Thus, unless the petitioner is able to show that Yogesh is having domestic relationship with the petitioner– wife, the application for adding Yogesh could not have been allowed by the trial Court. The order passed by the trial Court is rightly quashed and set aside by the First Appellate Court, rejecting the amendment with direction to the trial Court to decide the trial in accordance with law without any such amendment and as per original pleadings in the D.V. application.
12] The learned counsel for the petitioner Shri. Patil relies upon the judgment in the case of Hiral P. Harsora and Ors. Vs. Kusum Narottamdas Harsora and Ors. reported in 2016 GoJuris (SC) 760 to submit that Section 2 (q) of the D.V. Act is struck down holding the same to be unconstitutional. The learned counsel further relies upon the judgment in the case of Kunapareddy @ Nookala Shanka Balaji Vs. Kunapareddy Swarna Kumari & Anr. Reported in 2016 GoJuris (SC) 551 = 2016 (11) SC 774 to submit that if power to amend complaint/application etc. is not read into the provisions of D.V. Act, the same would defeat purpose. If the amendment did not change original nature of the complaint, the amendment can be allowed. The learned counsel for the petitioner has further relied upon the judgment of the Bombay High Court in the case of Abhijit Bhikaseth [supra] to submit that an appeal under Section 29 shall not be maintainable against the purely procedural orders like a order allowing amendment of pleadings.
13] Relying upon the aforesaid submissions, the learned counsel for the petitioner submits that the amendment application filed by the petitioner below Exh. 28A does not change nature of the complaint and as per the said application, only details of the shared household is to be incorporated in the main application along with consequential amendment in the prayer clause whereas other application below Exh. 30A was only to add Yogesh (son of respondent no.5 Kalpana) as respondent, who is a member of the family of the husband and falls under definition of respondent under D.V. Act.
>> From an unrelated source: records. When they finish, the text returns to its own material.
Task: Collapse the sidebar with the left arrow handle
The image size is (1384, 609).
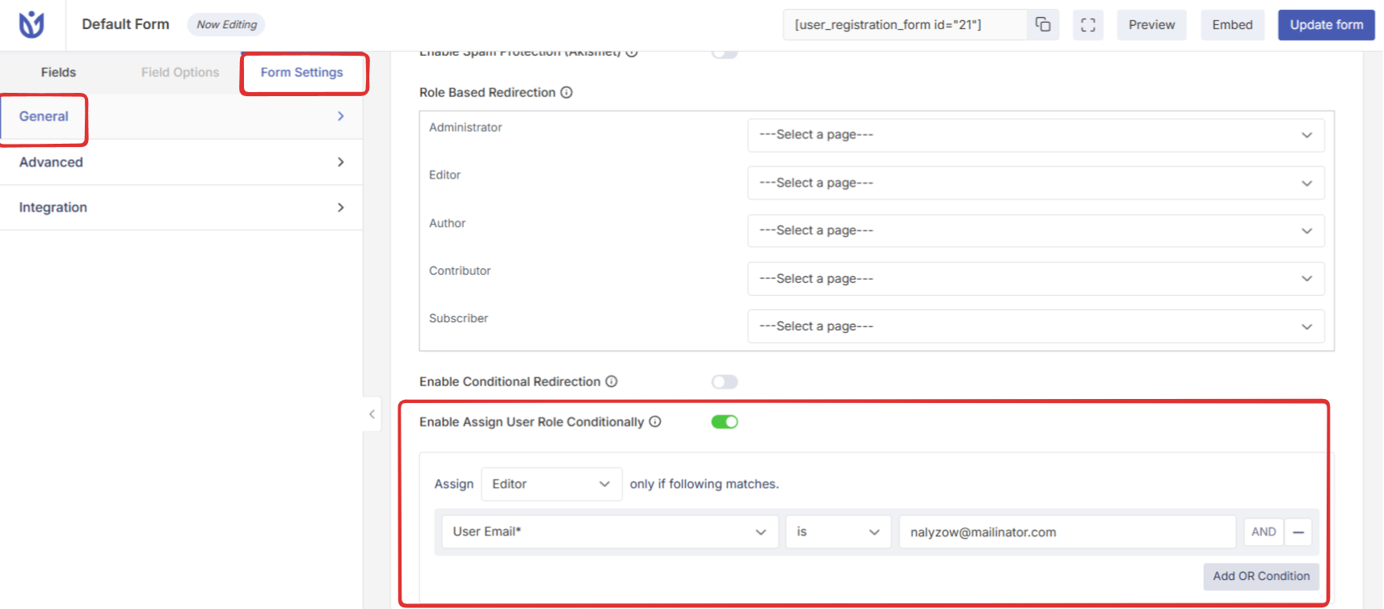Action: 372,414
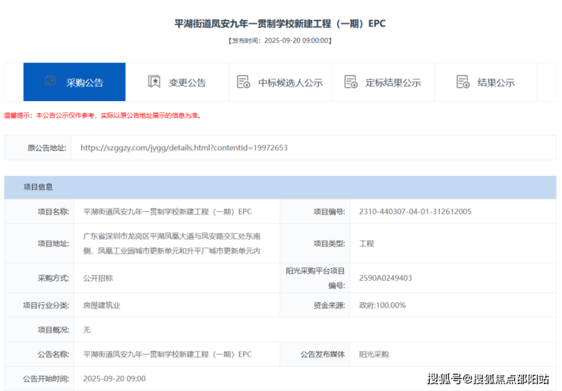Click the 阳光采购平台 number 2590A0249403
This screenshot has width=562, height=391.
click(386, 278)
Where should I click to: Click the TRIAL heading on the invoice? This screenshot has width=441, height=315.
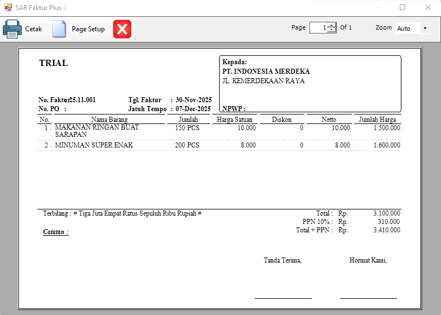tap(54, 63)
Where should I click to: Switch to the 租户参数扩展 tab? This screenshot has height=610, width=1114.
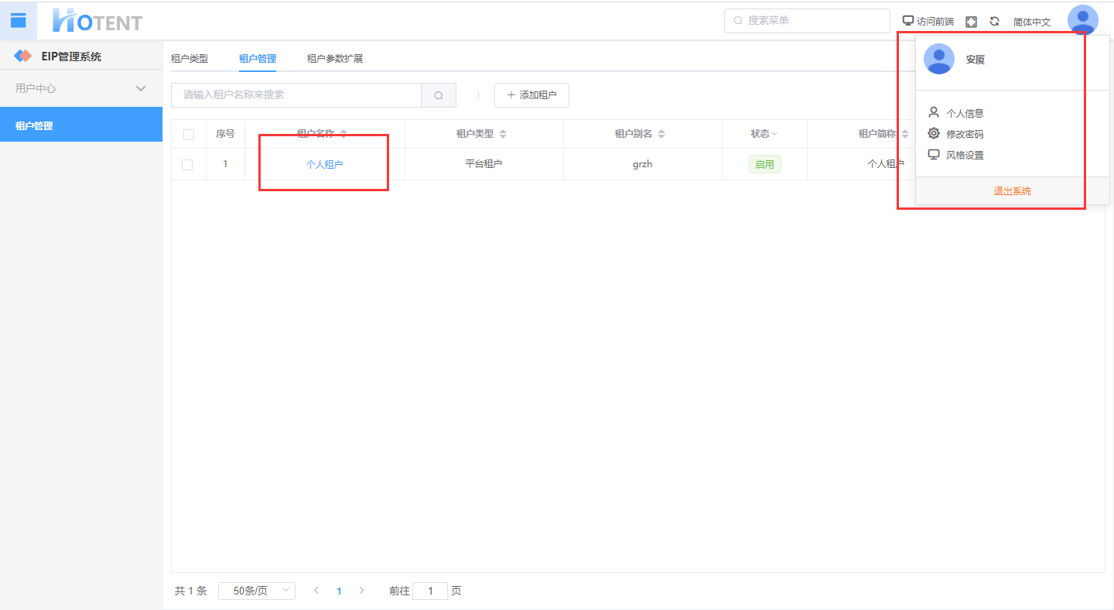pyautogui.click(x=335, y=59)
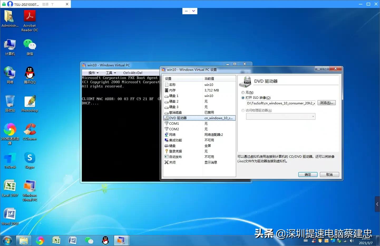Viewport: 380px width, 246px height.
Task: Select the 打开 ISO 映像 radio option
Action: tap(243, 98)
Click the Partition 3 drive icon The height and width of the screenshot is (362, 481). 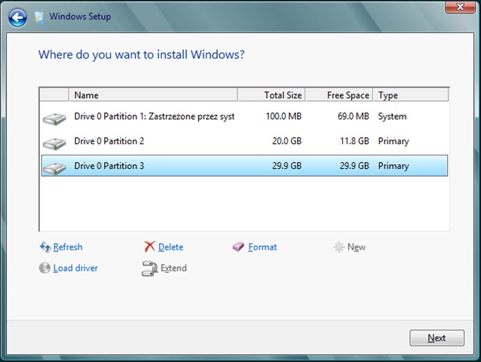coord(54,167)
14] The learned counsel for the petitioner, therefore, submits that taking into consideration law laid down by the Bombay High Court, the appeal under Section 29 could not have been entertained by the First Appellate Court and thus the impugned order dated 03.12.2025 is liable to be quashed and set aside on this ground alone. Even on merits the learned First Appellate Court has given erroneous reasoning to allow the appeal. The learned Appellate Court has held that amendment seeks to adjudicate the property right which is outside the scope of the D.V. Act and relief sought involves complex property law questions requiring civil court adjudication. The learned counsel, therefore, submits that on merits also the impugned order dated 03.12.2025 passed by the Ad-hoc DJ- 1 and ASJ, Jalgaon is liable to be quashed and set aside, thereby allowing the petitioner to amend the main application as per order dated 12.06.2025 allowing application for amendment and addition of Yogesh as respondent no.6.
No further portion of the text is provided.